• **About this task**:
Return the lines of the entries exactly as they appear, starting with the line that contains "Locate an element on the screen. The width" and continuing through the end of the entries.

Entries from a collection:
◆ ◆ ◆ ◆ ◆
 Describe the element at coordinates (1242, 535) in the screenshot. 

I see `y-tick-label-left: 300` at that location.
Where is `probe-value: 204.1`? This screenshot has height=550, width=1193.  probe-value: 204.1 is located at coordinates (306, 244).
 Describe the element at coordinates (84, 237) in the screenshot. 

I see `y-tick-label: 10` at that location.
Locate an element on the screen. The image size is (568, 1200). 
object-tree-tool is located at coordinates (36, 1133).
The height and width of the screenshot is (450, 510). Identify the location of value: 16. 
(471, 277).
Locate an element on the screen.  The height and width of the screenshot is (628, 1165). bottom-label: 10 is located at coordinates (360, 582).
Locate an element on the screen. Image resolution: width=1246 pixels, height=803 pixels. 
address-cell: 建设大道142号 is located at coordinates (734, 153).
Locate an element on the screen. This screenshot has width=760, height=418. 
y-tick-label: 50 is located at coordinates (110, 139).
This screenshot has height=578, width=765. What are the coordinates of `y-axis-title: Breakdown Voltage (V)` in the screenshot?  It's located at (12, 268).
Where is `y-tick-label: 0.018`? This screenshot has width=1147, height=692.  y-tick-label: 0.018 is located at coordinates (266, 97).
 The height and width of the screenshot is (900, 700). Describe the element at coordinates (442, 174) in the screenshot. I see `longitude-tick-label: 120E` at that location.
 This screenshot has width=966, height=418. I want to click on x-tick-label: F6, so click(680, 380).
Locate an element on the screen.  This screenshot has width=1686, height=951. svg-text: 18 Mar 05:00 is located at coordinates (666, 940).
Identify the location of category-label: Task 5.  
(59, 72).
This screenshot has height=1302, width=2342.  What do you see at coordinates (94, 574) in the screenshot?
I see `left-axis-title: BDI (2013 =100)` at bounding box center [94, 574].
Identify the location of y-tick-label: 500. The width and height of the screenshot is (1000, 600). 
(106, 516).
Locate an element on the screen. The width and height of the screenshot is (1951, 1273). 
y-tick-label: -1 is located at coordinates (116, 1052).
◆ ◆ ◆ ◆ ◆
• **Your response**:
Locate an element on the screen. The width and height of the screenshot is (1951, 1273). 
y-tick-label: -1 is located at coordinates (116, 1052).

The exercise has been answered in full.